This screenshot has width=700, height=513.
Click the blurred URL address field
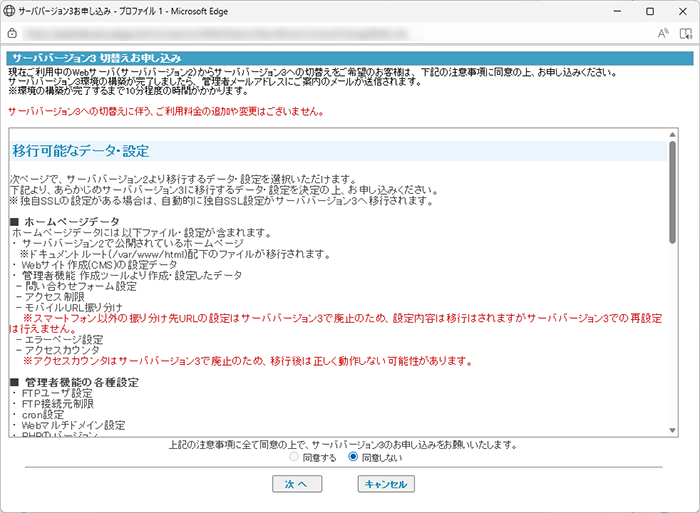tap(300, 32)
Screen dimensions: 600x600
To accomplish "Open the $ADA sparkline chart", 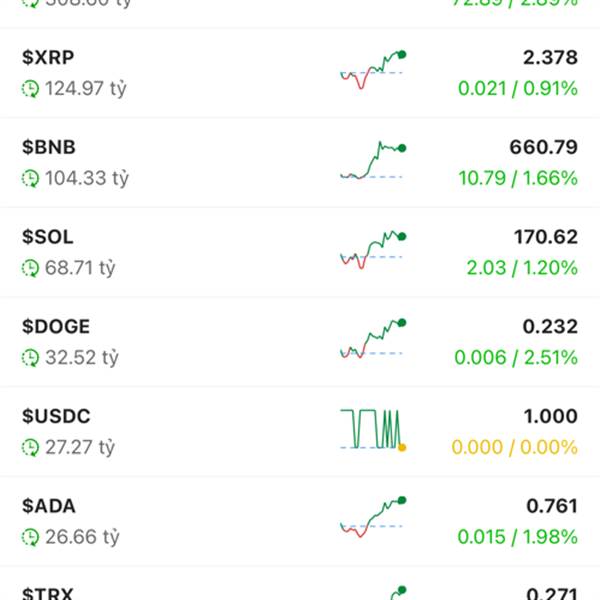I will (x=373, y=517).
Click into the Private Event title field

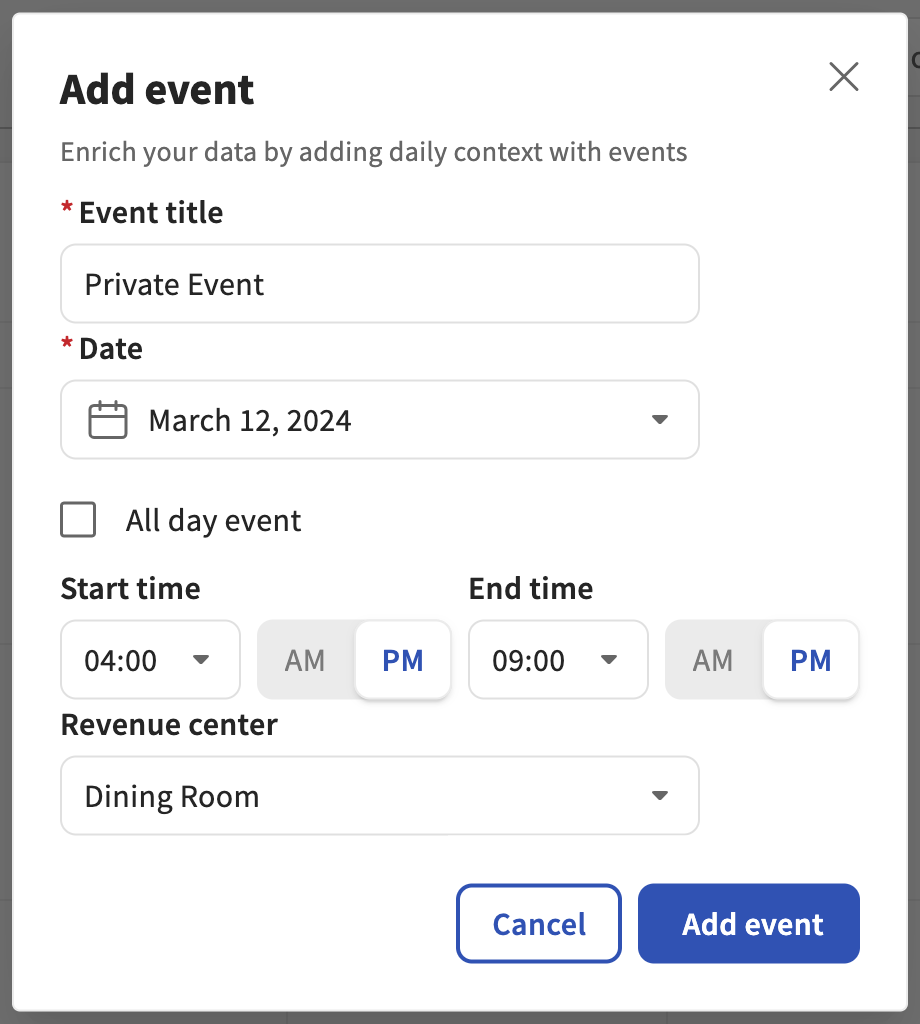(379, 284)
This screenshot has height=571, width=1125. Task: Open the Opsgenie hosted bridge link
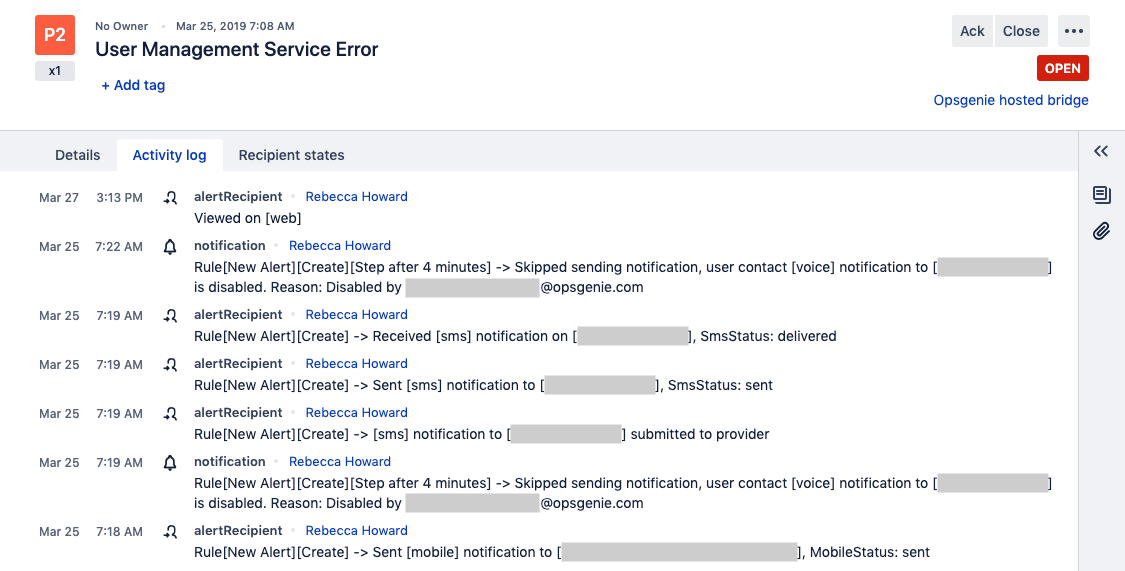point(1011,100)
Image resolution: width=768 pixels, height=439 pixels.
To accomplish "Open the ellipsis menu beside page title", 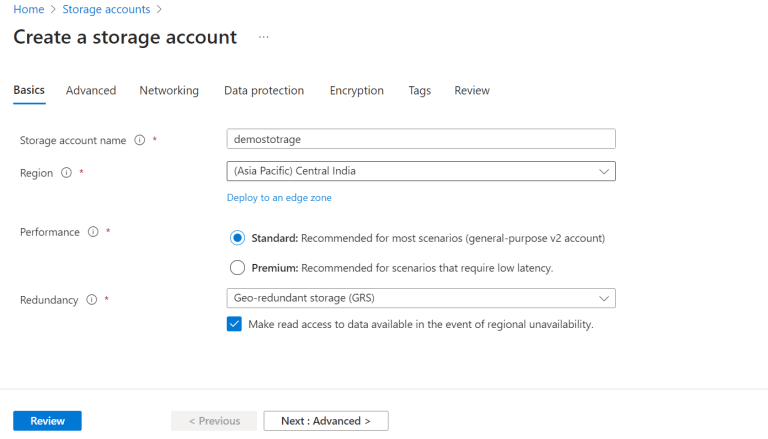I will (x=264, y=37).
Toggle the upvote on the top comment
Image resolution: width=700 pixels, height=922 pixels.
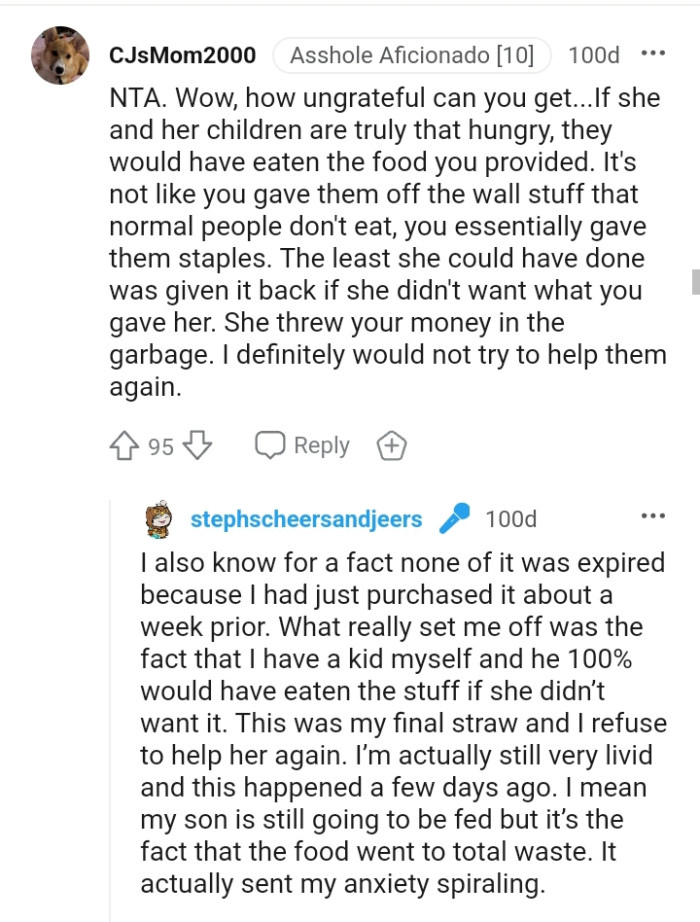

- - -

**Work task**
Go line by line through the data and copy any that contain "resolution".

**Result of the task**
Image resolution: width=768 pixels, height=439 pixels.
Image resolution: width=700 pixels, height=922 pixels.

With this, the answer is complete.